Introduction

Multithreading is a cornerstone of Vulkan. Vulkan allows application to spread rendering workload across multiple CPU threads. This can have huge benefit for complex applications.

There is no longer any need for applications to do all rendering in a single rendering thread. The rendering thread can often be the bottleneck. By spreading out work across multiple threads, rendering work and complete early and the CPU can stay asleep for longer, conserving battery life. It is far better for power consumption that 4 CPU cores stay awake 25% of the time, than 1 core staying awake 100% of the time.

In this sample, we will see how we can split up rendering work across multiple threads.
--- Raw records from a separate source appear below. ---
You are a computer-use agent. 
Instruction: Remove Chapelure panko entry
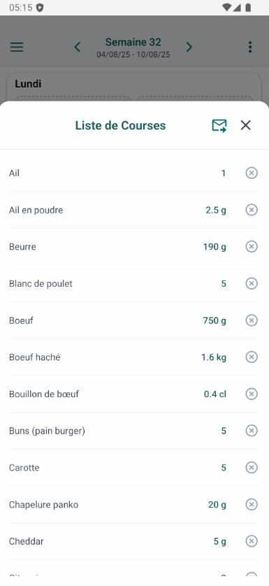(x=252, y=504)
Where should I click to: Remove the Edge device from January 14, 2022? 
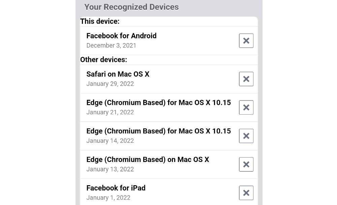[246, 136]
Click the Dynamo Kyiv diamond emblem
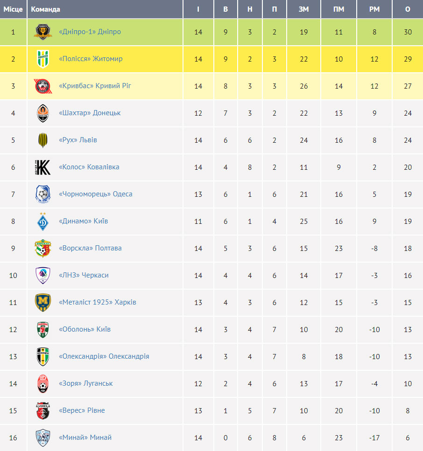 click(x=43, y=222)
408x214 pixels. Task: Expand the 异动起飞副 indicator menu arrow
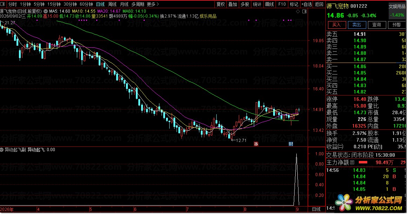(x=2, y=150)
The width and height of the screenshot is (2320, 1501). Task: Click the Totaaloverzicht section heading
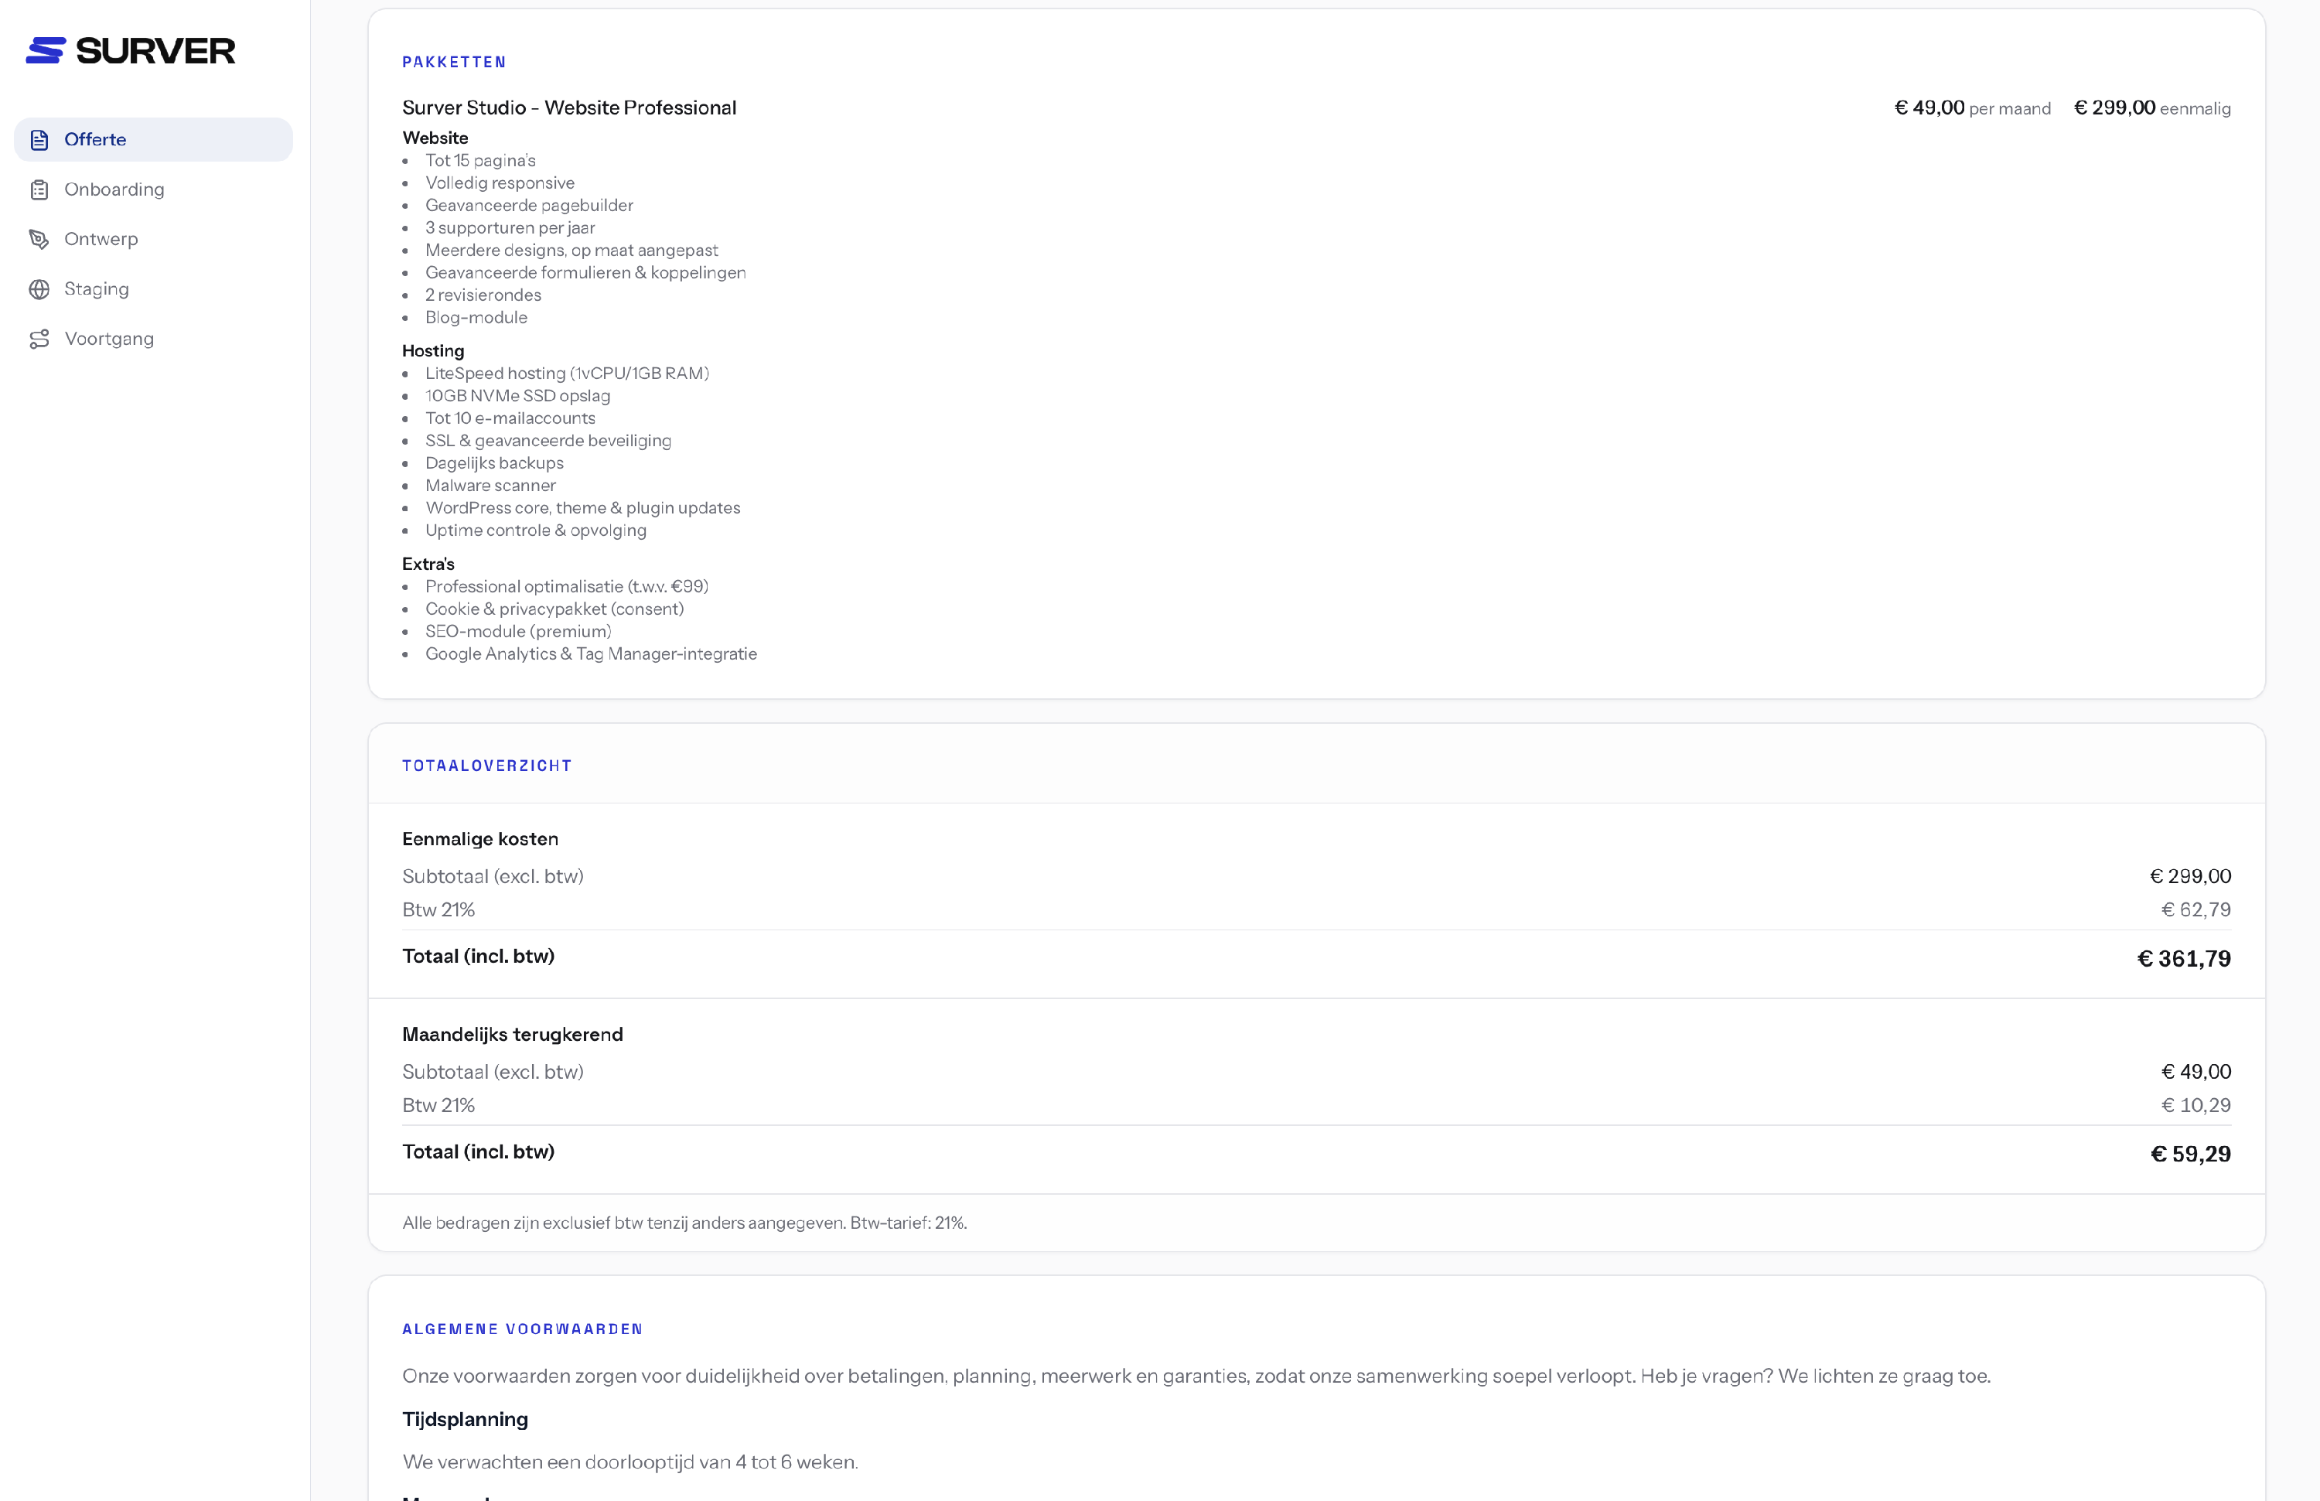[486, 766]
We base the sample on Rotating Texture, expanding it by rendering several textured quads, split over multiple threads and many draw calls.

Rules for Safe Multithreading

In Vulkan, most operations are externally synchronized, as in, it is up to the programmer to ensure that a resource is not written to simultaneously by multiple threads. This applies to command buffers as well. This means that multiple threads cannot efficiently build commands on the same command buffers. We need to split up the rendering workload into different command buffers.

However, we cannot just consider command buffers. Command buffers allocate their memory from command pools. Each worker thread must therefore own its own command pool. This way each worker thread can allocate command buffers from separate pool. This avoids all kind of locking and applications can build commands completely in parallel.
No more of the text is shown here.